Molto sospetti – e sarebbe opportuno indagare – gli account twitter con 1-2 follower di rappresentanza, particolarmente attivi nella giornata di ieri.
Il boicottaggio
E infine, la richiesta di boicottaggio. Fratelli Guzzini, come tantissime aziende del nostro Paese sta soffrendo la crisi dovuta alla pandemia. Grazie ad alcune fortunate iniziative di co-marketing con la GDO, l’impresa è riuscita a tenere testa al difficile momento.
Il tema di alcuni tweet di queste ore riguarda il boicottaggio nei confronti dell’azienda, che in quanto tale, è composta da dipendenti e dalle loro famiglie (150 per la precisione) che con le dichiarazioni del loro imprenditore credo che poco abbiano a che spartire.
Credo sia il caso di immedesimarsi e immaginarci quante cazzate dice il nostro Capo nell’arco di una settimana e cosa succederebbe se quelle frasi arrivassero alla stampa e qualcuno ne chiedesse riscontro.
La dura legge del Web (e della scarsa cultura d’impresa)
Alla fine, questa è l’ennesima pessima storia di comunicazione che farà scuola nelle lezioni dei socialmediacosi che almeno dai tempi di Dolce e Gabbana (e prima ancora Barilla), attendevano qualcosa di succoso con cui riempire le slide. A proposito, ve ne regalo una. La pagina Facebook di Confindustria Macerata da due giorni si presenta così:
Per non parlare del servizio di checkup che Confindustria Macerata propone ai suoi iscritti per la valutazione del processo di comunicazione aziendale!

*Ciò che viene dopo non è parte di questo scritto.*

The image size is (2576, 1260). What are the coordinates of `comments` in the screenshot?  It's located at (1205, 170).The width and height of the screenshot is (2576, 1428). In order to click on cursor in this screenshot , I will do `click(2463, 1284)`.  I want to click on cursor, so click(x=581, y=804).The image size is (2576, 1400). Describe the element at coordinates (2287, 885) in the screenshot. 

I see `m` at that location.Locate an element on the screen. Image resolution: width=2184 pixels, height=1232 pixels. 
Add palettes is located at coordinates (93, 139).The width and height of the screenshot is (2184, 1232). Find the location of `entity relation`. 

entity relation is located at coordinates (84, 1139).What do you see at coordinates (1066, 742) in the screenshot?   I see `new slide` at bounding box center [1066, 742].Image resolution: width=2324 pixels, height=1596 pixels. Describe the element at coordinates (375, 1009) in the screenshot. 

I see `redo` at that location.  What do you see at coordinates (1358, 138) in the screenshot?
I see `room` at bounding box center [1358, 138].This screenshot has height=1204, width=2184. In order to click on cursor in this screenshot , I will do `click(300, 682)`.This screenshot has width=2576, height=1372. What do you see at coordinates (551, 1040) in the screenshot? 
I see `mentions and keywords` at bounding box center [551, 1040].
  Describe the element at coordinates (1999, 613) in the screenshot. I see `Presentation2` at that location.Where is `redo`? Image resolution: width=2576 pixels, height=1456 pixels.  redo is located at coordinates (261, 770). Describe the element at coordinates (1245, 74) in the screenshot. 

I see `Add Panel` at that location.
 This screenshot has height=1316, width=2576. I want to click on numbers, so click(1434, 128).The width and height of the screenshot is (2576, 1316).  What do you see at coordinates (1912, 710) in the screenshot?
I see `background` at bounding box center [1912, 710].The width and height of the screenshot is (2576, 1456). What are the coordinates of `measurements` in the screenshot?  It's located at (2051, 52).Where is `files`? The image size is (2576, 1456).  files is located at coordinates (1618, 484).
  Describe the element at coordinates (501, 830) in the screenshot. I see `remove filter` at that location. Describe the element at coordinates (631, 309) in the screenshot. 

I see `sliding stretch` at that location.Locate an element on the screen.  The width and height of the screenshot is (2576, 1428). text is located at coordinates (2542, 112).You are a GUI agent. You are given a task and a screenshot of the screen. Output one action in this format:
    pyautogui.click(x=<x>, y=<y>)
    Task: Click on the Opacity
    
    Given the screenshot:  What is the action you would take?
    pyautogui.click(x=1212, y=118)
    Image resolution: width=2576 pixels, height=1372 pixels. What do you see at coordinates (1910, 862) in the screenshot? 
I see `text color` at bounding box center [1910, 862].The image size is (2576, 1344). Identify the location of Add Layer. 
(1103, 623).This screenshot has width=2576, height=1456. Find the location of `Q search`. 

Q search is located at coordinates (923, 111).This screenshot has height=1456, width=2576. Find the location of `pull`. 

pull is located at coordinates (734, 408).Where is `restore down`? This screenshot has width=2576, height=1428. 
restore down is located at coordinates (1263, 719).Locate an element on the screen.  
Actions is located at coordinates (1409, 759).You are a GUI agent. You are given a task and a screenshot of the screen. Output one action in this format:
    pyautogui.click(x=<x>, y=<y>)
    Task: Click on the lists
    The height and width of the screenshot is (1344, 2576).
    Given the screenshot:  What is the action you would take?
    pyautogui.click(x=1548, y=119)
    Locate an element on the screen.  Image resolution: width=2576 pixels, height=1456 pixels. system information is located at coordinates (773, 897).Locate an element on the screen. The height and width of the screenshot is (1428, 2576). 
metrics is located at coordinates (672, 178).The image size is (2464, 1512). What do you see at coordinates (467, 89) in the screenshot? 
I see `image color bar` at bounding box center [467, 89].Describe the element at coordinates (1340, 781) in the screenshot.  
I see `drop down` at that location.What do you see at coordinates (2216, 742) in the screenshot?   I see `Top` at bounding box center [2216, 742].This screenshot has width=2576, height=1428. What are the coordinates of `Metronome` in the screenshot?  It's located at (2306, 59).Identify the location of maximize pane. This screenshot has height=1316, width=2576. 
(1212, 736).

Le risorse impiegate nel processo di comunicazione aziendale rappresentano un investimento sicuro, tangibile e permette un ritorno in termini di stabilità, affidabilità e notorietà.
Questo check up aiuta ad analizzare gli aspetti negativi e positivi che determinano il proprio processo di comunicazione aziendale, valutandone l’adeguatezza con lo scopo di aiutare le aziende a definire piani di miglioramento in modo pratico ed attento all’utilizzo delle risorse disponibili.
Ma ancor di più è la sconfitta dei self-made-man, degli imprenditori (soprattutto di aziende familiari) e di una cultura imprenditoriale che si confronta poco con l’esterno, che si ritiene impermeabile alla formazione e agli aggiornamenti, autoreferenziale al punto tale da ritenersi essa stessa l’unica fonte di informazioni valide ed utili alla concimazione del “si è sempre fatto così”.
Oggi, Domenico Guzzini si è dimesso. Questo tuttavia non ci assolve dal dovere di mantenerci umani, sia quando parliamo, sia quando ascoltiamo.